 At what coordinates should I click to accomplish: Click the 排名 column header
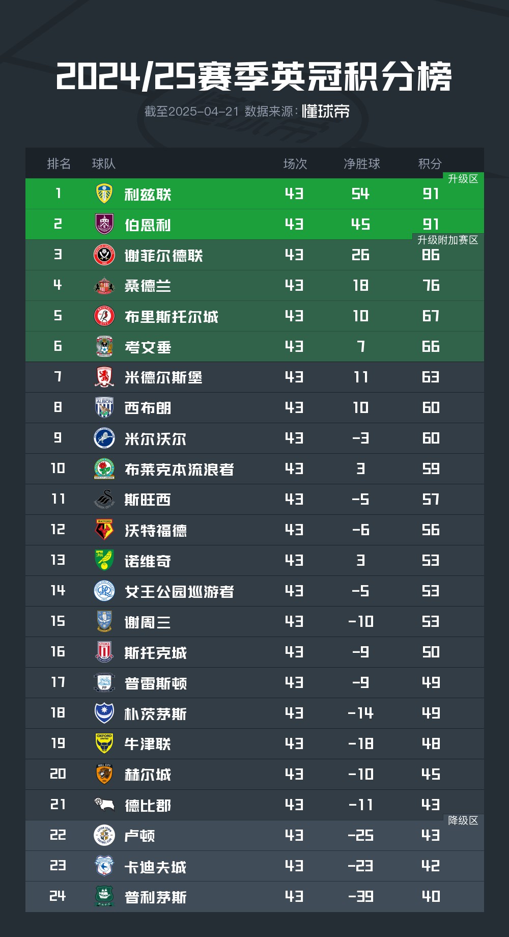pyautogui.click(x=59, y=163)
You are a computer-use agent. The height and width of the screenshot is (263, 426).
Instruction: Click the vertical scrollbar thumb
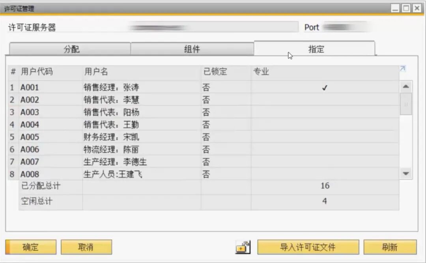(x=407, y=104)
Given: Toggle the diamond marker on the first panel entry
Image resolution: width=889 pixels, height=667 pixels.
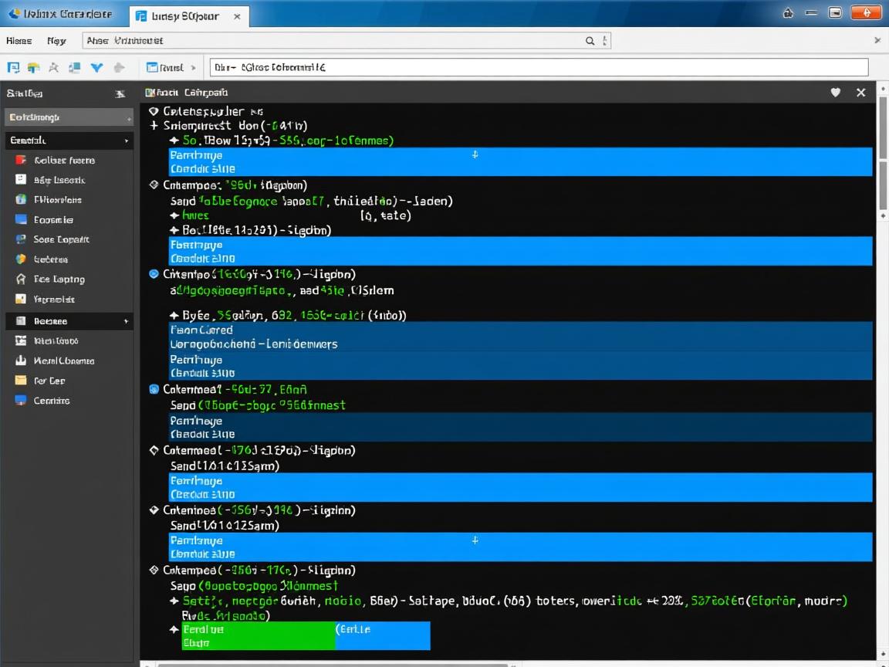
■ ■ ■ ■ ■ ■ ■
▸ Gestelde opdracht
Geef alle bovenstaande records opnieuw weer en vervang daarbij "column header" door "column title", verder zonder enige wijziging. Laat de afbeeldingen in je antwoord weg.

▸ Uitkomst hieronder
 At what coordinates should I click to accomplish: Click the 排名 column title
pyautogui.click(x=59, y=163)
You are a computer-use agent. The height and width of the screenshot is (263, 426).
Instruction: Click the vertical scrollbar thumb
(x=407, y=104)
Given: Toggle the diamond marker on the first panel entry
Image resolution: width=889 pixels, height=667 pixels.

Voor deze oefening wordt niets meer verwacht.